My mind often strolls through time back to my stay in the Horn of Africa as a volunteer in Nairobi, Kenya. Like many volunteers, I had the pleasure of living with a family whose hospitality was remarkably gracious.
Their generosity especially touched me after I went through the scary, if not comedic, the experience of being locked in their European-styled bathroom while they were shopping at the local market. I walked into the washroom to enjoy a somewhat rare shower. Upon closing the door the handle to the Chinese-made door fell off, locking me in.
To make matters worse I had bolted the internal lock on the front door thereby preventing the family’s reentry into the middle-class apartment. Needless to say, at that point I was more than terrified, believing I would starve to death in a bathroom in Africa. I worked to escape the confined space without much luck. I tried climbing out of the makeshift transom only to lose my way and fall directly into the plastic toilet, breaking it into what seemed to be a million pieces. After having broken several other parts of the bathroom I managed to escape my confinement. But I had lived to tell my host-family what I had done; destroy their bathroom. Luckily they were extremely forgiving. After a few hours, I had managed to “remodel” their bathroom for less than the cost of a car battery. Thankfully, the evening ended with a bit of debauchery with my local friends over a few Tuskers.

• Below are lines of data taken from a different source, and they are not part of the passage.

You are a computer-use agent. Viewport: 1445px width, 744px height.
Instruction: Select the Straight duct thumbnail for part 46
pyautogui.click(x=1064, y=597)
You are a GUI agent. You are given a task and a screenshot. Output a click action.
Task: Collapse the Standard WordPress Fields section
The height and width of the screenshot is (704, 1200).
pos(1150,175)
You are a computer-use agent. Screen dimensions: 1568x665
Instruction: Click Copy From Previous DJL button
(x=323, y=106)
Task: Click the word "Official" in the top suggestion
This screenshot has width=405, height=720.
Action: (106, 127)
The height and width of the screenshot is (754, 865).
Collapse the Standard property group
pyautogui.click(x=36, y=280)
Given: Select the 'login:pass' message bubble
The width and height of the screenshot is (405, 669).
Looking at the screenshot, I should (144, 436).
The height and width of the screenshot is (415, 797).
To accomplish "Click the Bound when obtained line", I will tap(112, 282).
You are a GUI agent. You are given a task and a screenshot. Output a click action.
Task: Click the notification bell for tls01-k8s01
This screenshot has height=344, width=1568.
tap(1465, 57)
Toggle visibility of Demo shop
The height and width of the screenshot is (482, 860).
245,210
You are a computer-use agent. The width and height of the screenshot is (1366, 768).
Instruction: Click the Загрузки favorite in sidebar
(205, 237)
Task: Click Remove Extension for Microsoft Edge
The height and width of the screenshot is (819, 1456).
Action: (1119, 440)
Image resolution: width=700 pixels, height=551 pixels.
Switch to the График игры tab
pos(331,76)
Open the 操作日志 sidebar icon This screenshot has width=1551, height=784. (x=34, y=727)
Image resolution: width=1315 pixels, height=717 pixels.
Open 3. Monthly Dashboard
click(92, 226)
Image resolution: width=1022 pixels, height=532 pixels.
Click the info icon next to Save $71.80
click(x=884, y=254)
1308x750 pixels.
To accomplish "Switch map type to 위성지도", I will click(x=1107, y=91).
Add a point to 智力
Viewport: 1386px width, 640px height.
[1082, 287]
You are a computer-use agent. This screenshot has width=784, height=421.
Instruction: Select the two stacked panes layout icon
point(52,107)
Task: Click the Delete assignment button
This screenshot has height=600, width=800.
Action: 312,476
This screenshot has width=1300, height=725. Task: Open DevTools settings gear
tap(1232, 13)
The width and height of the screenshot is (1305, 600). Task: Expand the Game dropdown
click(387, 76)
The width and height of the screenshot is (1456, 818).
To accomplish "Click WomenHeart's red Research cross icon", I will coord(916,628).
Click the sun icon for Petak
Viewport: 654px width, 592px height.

Finally, as an additional aside and as I was about to depart Kenya on the return flight home, after having demolished the washroom of my host family, I was honored to receive a parting gift from the local friends I’d met along the way. I assume for my idealistic, if not ill-fated attempt to change the world. They presented me with a hand-painted canvas. On it was a lion painted to resemble the Kenyan Shilling, spear and all. However, replacing the face of the lion was my image; one I assume they had hijacked from my Facebook page.
Despite the difficulties of traveling around with world with a delicate painting such as this, I was undeniably touched by their attempt to ensure I wouldn’t forget my time with them. Something that’s in no danger of ever happening.
Upon returning home from my extended travels my “painting” was an immediate hit with friends, family, and colleagues. The latter seemed to especially enjoy it as they plastered photos of it around my office to the bemusement of many I’m sure.